Nonetheless, Garcia says he'll keep working for Austin after life on the council is through, and he is optimistic about the outlook for Austin's Hispanic community. (He is fond of saying that East Austin is going to be the next Hyde Park, which he presumably takes to be a good thing.)
"Over the next 25 years, you're going to see some very positive changes," he said. "The community is now working from the inside out. Couple that with the fact that there will not be a single majority group in this community; the largest group will be Hispanics. With that kind of scenario, it doesn't take a genius to figure out what the challenges are: Who are going to be the leaders, how can we have a positive transition, and what are the dangers and opportunities?" Garcia said he sees his role as that of "booster -- support for all the groups that want to do things." And, he said, "I don't need to be on the council to do a lot of these things. I'm going to be a player in this community for a long time to come."

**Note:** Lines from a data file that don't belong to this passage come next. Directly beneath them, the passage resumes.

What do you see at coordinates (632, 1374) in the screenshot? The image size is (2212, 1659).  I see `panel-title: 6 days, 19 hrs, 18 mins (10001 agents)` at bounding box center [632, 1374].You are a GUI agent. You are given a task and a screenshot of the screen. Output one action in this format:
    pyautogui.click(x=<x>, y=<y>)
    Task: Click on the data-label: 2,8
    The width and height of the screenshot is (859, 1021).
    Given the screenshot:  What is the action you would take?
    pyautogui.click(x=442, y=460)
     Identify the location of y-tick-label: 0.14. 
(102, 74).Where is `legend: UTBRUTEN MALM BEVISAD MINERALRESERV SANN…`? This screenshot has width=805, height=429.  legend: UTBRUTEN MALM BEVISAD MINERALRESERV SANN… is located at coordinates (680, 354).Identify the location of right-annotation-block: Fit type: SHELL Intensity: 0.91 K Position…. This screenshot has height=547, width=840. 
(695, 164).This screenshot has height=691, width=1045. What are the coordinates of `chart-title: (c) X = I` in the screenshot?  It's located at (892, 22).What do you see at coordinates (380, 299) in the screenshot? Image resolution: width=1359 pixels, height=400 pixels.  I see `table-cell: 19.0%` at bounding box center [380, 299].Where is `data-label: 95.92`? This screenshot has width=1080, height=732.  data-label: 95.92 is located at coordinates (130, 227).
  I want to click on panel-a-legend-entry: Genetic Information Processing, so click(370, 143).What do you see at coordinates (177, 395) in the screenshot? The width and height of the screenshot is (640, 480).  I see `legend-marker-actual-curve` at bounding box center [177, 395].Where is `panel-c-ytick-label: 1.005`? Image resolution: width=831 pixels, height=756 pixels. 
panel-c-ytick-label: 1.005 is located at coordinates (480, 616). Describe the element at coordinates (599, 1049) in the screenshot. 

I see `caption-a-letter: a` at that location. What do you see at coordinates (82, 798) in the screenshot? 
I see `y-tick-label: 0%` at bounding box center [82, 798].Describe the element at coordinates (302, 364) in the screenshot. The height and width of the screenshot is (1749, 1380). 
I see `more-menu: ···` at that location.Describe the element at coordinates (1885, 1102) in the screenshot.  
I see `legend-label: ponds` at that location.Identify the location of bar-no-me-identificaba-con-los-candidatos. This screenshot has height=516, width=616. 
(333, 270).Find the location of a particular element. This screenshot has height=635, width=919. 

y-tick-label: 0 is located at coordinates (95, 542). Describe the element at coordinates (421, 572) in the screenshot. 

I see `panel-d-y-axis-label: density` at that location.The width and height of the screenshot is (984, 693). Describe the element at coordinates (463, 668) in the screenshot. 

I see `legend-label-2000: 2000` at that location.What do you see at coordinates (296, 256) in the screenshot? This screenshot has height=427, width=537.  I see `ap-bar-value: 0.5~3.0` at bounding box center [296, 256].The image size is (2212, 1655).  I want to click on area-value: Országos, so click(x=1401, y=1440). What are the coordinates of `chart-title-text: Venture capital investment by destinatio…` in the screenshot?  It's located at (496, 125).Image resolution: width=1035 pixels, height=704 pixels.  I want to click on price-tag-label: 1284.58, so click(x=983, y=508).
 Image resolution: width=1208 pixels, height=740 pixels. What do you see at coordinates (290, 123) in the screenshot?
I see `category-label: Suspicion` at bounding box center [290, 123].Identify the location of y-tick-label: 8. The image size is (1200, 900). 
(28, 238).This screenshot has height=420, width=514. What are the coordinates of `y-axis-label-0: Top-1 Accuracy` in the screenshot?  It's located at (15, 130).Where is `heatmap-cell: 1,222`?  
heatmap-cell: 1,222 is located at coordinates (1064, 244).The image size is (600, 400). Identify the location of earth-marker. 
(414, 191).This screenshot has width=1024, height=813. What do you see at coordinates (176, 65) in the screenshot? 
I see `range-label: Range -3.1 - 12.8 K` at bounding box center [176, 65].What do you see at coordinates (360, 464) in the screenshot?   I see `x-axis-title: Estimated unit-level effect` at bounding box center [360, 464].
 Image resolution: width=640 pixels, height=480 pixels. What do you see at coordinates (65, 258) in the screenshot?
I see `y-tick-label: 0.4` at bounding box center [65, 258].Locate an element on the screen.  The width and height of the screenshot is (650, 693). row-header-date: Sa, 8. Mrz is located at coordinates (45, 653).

This Week in Council: Council will resume meeting this week, Thursday, Oct. 28, after a two-week break. In addition to tackling a hefty zoning calendar, the council will welcome back Mayor Kirk Watson from his trip plugging Austin as a tech center in the Far East. Watson's traveling buddies, Council Members Jackie Goodman and Willie Lewis, may not make it back from abroad in time for Thursday's meeting.
At 6pm, there will be a hearing on renaming 18th St., from Trinity to West Avenue, Bob Bullock Way, after the recently deceased former lieutenant governor. No one is likely to argue that the legendary Texan doesn't deserve a street name, but naysayers make a cogent criticism: that it's foolish to start renaming our numbered streets after people, thus slowly undoing the good work that our city planners did way back when, giving us our coherent system of numbered, east-west streets. Too many more changes like the 26th St./Dean Keeton switch could put a real damper on the city's (traffic aside, of course) super-smooth navigability. (And, as in the case of 26th, people persist in referring to the street by its number anyway, which can cause confusion when it comes time for map-reading by out-of-towners.)
Critics say an easier loss to take would be those pesky river-named, north-south streets that run through downtown in the same order as the rivers themselves, from the Red River in the east, to the Rio Grande in the west. Which is closer to the freeway, Brazos or Nueces? Hard to recall, sometimes.